Measurement, federal and state initiatives, and stakeholder engagement can accelerate the pace of change.
The measures that showed the most improvement came in areas in which a range of stakeholders as well as federal and state agencies have worked together to improve care and access to needed services. A reason for the improvement in antipsychotic use in nursing homes, for example, was that the US Centers for Medicare & Medicaid Services partnered with other federal and state agencies, state coalitions, nursing homes, and consumer groups to reduce its use, monitor progress, and report the results publicly.
Another example is around person- and family-centered practices that support family caregivers. Consumer and family caregiver engagement as well as national and state attention led to more states assessing family caregivers for their own needs and enacting the CARE Act to support individuals upon discharge from a hospital.

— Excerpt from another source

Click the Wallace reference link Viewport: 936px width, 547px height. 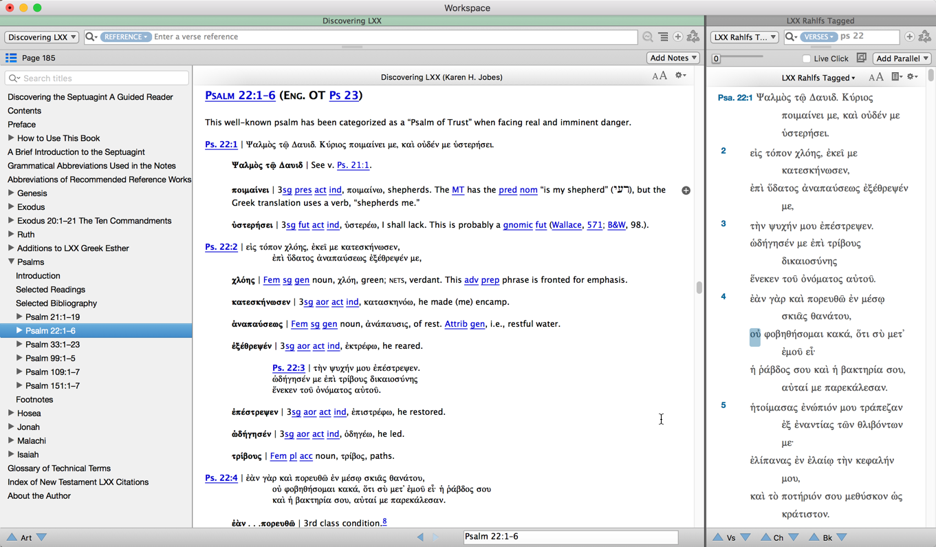566,225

Medicaid is a major driver of change.
States with Medicaid programs that provide coverage for more low- to middle-income Americans with disabilities as well as a greater balance of home- and community-based services have higher-performing LTSS systems.
Because Medicaid is the largest public payer for LTSS, it can stimulate market change. In the absence of a broad public program to ensure access to affordable LTSS, Medicaid remains the program of last resort for middle-income Americans. However, most people who need LTSS are not on Medicaid; but even those who are not can benefit from the LTSS infrastructure that develops around strong Medicaid programs.
State officials have great flexibility regarding Medicaid policies in the current environment and this determines the types of LTSS offered and the settings in which they are provided. They establish the eligibility standards for Medicaid coverage. Their decisions can directly affect access to home- and community-based services and choice of services and providers.
Consistent and reliable quality data—particularly in home- and community-based care—is imperative.
A high-performing system should focus on outcomes and help individuals experience quality of life and satisfaction with services. Over time, the delivery of LTSS has shifted toward more home- and community-based services. However, the lack of nationally comparable sources of quality data on home- and community-based services is the largest data gap in the Scorecard.
While states are making progress, it is time to accelerate these positive gains to meet the growing demand for high-quality LTSS in all communities.
As people with disabilities live longer and baby boomers grow older, the need for LTSS will increase significantly, both in numbers and as a percentage of the US population. Older adults and individuals with disabilities want to be independent, have control over their own decisions, and receive assistance to maximize their functioning and independence in their own homes and communities. However, the experience of people with LTSS needs and their families varies widely depending on where they live. Every state—even the top-ranked state—has room to improve.
State officials have a variety of legislative, regulatory, budgetary, and programmatic levers to drive needed reforms. State administrators, stakeholders, and others can use this information about their state’s performance to pick up the pace on creating and sustaining a high-performing system of care for older people and adults with disabilities, and their family caregivers who assist them.